The Eye of the Child Sexual Abuse Survivor: A Black Man Takes the Mic


It is my honor to highlight the words of author Tremayne Moore as he courageously shares his story and offers advice for healing:   Hi. My...

It is my honor to highlight the words of author Tremayne Moore as he courageously shares his story and offers advice for healing:  

Hi. My name is Tremayne Moore and yes, I’m a sexual abuse survivor.

Most children are raped/abused by someone that they or their family/friends know well
My uncle came to live with us in 1982. I was 8 years old. He was 10 years.  And, he was my mother’s half-brother.

Abusers groom their victims for a long time.  That is, they use manipulation, coercion, or other means to gain control over them. 
He made my life a living hell. My uncle made me do things forbidden by my parents. Things my parents might consider misbehaving or being disobedient.   But in order to keep him from telling on me, I’d have to submit to whatever he wanted.

He asked for much more than an 8-year-old should ever have to do. Most of the time, if I complied, he would not tell. But, sometimes he’d tell on me either way.

In August of 1984, my uncle took his hellish behavior a step further by initiating sex with me. By now, I didn’t think anything of it and submitted to his request.

He was always telling me what to do.  I was used to going along. He used the sexual abuse to control and manipulate me for about a year. 

Finally, I was relieved when my uncle stated that he wanted to go back home to his mom.

The Aftermath:  One question that often goes unasked of children is how they dealt with the abuse.  Children will find ways to try to deal with this trauma in their lives.  Often their methods lead to more pain.

Not long afterwards, I told a classmate in confidence what my uncle did to me. In my youthful innocence, I thought it was done in fun and games. It wasn’t.
To my utter shock and disbelief, everything I told my classmate had spread throughout the school! The next thing I knew; I was sitting in the principal’s office telling the school administrator and my parents what my uncle did to me. I didn’t tell them everything. I lied saying that it only happened once. I was afraid that I’d get in trouble.

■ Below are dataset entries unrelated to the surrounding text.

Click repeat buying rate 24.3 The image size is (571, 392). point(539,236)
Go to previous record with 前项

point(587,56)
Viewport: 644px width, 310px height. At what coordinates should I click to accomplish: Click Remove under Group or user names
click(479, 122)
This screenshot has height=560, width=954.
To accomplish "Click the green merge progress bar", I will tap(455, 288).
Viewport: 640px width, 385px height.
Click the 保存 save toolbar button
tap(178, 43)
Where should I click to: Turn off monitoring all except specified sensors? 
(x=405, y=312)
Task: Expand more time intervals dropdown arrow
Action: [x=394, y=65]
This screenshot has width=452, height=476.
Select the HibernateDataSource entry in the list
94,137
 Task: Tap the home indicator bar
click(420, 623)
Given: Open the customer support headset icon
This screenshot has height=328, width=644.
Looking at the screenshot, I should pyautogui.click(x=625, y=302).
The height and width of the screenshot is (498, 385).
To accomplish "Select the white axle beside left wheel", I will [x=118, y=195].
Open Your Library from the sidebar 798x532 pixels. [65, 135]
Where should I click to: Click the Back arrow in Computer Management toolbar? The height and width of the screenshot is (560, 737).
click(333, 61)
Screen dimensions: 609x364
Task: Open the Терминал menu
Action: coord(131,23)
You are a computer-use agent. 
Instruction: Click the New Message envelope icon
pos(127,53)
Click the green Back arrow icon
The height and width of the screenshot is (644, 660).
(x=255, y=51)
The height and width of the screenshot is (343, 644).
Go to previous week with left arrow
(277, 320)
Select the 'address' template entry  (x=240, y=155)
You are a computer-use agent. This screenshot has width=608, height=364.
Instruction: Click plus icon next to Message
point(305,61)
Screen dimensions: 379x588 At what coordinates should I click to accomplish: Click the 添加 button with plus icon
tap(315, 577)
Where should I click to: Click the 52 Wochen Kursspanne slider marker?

My uncle had manipulated everyone to the point that even my own parents assumed me to be a natural-born liar. Unfortunately, the abuse didn’t stop, as sadly my abuser had changed.

It might be surprising to some to learn that many victims of child sexual abuse were targeted and assaulted by more than one abuser.  In my study of this, I noted that people who abuse others might be able to pick up on certain indicators that make a person a “good victim”. 

During the summer of 1985, a female relative took me into the kitchen and began oral sex. I was still scared and frightened; because of what my uncle had done to me. She then led me down to the basement stating that she was going to teach me how to have sexual relations; her words and deeds were vile and repulsive to me. 

I was still very afraid, but after about 5 minutes, I loosened up and surrendered to her. My 11-year-old body was being abused during my entire two weeks visit with them.

Many families don’t know how to handle child sexual abuse. 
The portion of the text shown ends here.